|
||||
University of Oregon
|
This is the home page of CIS 607, CS seminar, for winter term 2001. This course was listed in the catalog as a seminar in run-time checking, but after discussion with students it has been retargeted primarily as an introduction to model-checking (although we may look at checking of individual execution traces as well.) Many course "handouts" will appear only here and will not be distributed in hardcopy form.
New reading: Alloy (pdf format)
Most model-checking research and literature concerns concurrent systems. Alloy is a notation and an associated model-checker for the logic of data modeling, as one might find in database design or in object-oriented program design. Model-checking in Alloy is really model-finding: Given a set of formulae M describing the data model, and some specification formulae S (called "assertions" in Alloy), can we find a model for (M and not S)? Since the logic is first-order, we cannot check this exhaustively, so the Alloy checker (previously known as Alcoa) looks for models up to a bounded size.
Let's get our hands dirty with a little model-checking exercise to get started. The Spin model-checker is conceptually straightforward (it explicitly enumerates states in a finite-state model described as a set of communicating finite-state processes), but it has been carefully engineered over many years and is now among the most robust and widely used model checking tools.

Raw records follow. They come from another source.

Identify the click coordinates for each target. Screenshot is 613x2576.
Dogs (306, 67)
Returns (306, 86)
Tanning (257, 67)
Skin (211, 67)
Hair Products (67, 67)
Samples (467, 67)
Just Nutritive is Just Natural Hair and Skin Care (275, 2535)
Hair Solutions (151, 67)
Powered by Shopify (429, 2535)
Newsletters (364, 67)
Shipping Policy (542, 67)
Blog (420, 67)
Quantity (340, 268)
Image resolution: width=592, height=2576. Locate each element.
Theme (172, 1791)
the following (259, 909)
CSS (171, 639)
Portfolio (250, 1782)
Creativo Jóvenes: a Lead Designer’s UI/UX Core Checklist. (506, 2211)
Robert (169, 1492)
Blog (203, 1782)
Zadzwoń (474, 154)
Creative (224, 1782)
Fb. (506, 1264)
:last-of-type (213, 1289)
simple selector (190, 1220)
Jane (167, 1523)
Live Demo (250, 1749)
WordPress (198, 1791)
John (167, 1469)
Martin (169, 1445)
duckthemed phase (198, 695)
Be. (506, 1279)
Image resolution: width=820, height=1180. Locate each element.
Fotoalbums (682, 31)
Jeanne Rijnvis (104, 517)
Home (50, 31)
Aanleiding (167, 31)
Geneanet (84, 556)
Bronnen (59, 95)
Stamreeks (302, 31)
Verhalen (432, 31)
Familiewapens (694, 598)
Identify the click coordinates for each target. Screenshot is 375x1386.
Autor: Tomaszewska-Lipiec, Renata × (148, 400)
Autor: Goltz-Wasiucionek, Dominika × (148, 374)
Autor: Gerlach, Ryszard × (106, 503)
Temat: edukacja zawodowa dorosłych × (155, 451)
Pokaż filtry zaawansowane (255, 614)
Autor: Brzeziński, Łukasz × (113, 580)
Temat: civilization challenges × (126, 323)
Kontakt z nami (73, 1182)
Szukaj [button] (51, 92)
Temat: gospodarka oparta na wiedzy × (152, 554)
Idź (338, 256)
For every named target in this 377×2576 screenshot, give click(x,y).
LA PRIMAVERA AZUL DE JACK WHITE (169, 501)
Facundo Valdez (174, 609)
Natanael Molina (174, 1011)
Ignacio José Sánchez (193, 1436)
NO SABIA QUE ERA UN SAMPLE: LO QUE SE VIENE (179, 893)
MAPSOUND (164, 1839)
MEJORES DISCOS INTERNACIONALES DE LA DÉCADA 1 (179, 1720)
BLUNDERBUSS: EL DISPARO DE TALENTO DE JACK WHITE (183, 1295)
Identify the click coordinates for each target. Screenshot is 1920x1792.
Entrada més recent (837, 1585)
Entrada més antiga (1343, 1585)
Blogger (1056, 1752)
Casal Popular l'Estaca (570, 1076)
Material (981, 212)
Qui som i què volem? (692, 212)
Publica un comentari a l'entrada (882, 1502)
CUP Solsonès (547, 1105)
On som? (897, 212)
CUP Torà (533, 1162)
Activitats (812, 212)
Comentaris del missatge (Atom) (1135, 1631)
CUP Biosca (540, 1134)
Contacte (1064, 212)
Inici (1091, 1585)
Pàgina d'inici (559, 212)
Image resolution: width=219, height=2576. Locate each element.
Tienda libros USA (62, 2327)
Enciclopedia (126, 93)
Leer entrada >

Readings. The paper from TSE is a bit of a hodge-podge of theory, design details, and case studies with Spin, which makes it a little difficult to read. On the other hand, you can learn "just enough" about all of these to get a start, rather than reading several different papers and trying to weave the information together.
Exercise. >>here<< Let's do this by Feb 9, and be ready to discuss it. Meanwhile we'll start reading papers on underlying techniques for explicit and symbolic model-checking.